The reason took some time to understand. When two strategies fire on the same stock simultaneously, it usually means both are responding to the same underlying event. They are not providing independent confirmation. They are measuring the same thing twice. The overlap produces contamination, not conviction.

We stopped treating multi-strategy agreement as a positive signal entirely.

Kill 04

Quality Screens

Killed

Academic finance has spent decades building quality factors. Profitability, earnings consistency, balance sheet strength. The idea is that high quality companies outperform over time. There is genuine evidence for this in long-horizon studies.

We applied a respected multi-factor quality composite to filter our deep value signals. We expected it to improve returns by removing weaker candidates.

It made things worse. Substantially worse.

Quality Tier	Avg Return
Low quality (bottom tier)	+21.07%
High quality (top tier)	+8.99%
Spread	12 points against quality
Verdict	Killed — removed from scoring

The deep value setup already screens for cash generation as its primary condition. Adding a broad quality filter on top of that eliminated the most stressed situations, which turned out to be exactly where the largest recoveries happened. The academically validated quality screen was removing the best trades.

We pulled it from scoring entirely.

Kill 05

The Strategy That Almost Launched

Killed

This one matters most to explain because our primary strategy also involves post-earnings stocks. There is an important distinction and this kill is where it became clear.

We built and backtested a strategy that entered positions in the days before earnings, intending to capture the reaction when the report came out. The backtest looked reasonable. Returns were positive. Win rate was acceptable.

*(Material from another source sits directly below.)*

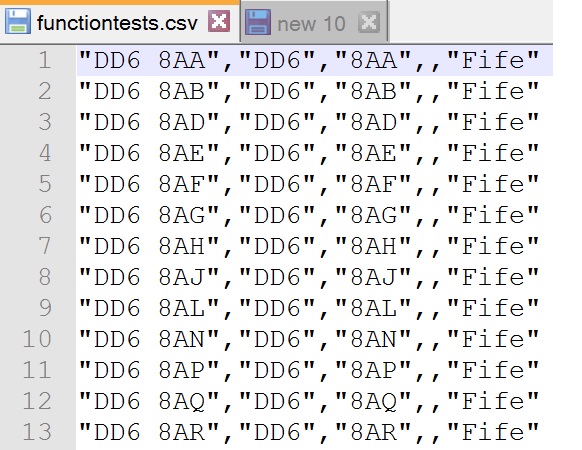Click the save icon on new 10 tab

Then we decomposed where the returns were actually coming from.

Component	Share of measured return
Overnight gap on earnings night	98.8%
Everything after that	1.2%
Verdict	Killed — entry artifact

The strategy was not predicting anything. It was holding stocks through a known binary event and measuring the gap that resulted. Strip that single overnight move out and there was nothing left.

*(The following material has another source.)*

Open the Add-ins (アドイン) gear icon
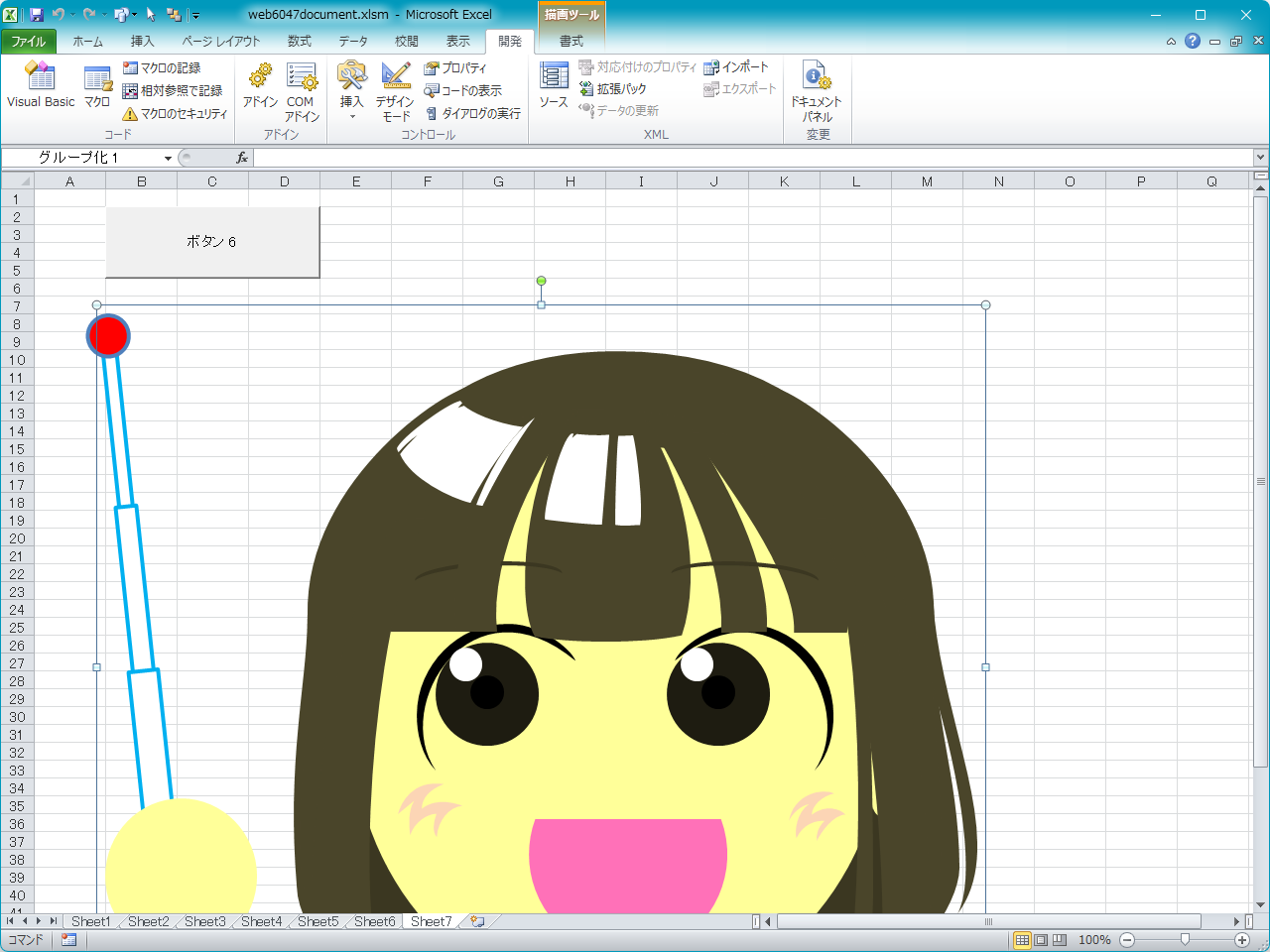(260, 83)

This matters for how we think about post-earnings trading generally. Our primary strategy does the opposite. It enters the morning after earnings, after the gap has already happened, and specifically skips the overnight move. What it targets is the institutional repricing that plays out over the following weeks as analysts revise models, funds adjust positions, and the market slowly catches up to what the earnings report actually meant. That process takes days to weeks. It has nothing to do with the gap itself.

Gap capture and post-earnings drift are different markets. This kill is what taught us that clearly.

Why we publish this

Most services show you their winners. The kill rate tells you more. A system that has killed 152 strategies is a system that has been tested seriously. Anything still standing has survived real scrutiny, not just curve-fitting.

We will keep adding to this list. Every new hypothesis we test and reject gets documented here. The log grows. The active strategies stay small. That is how it should work.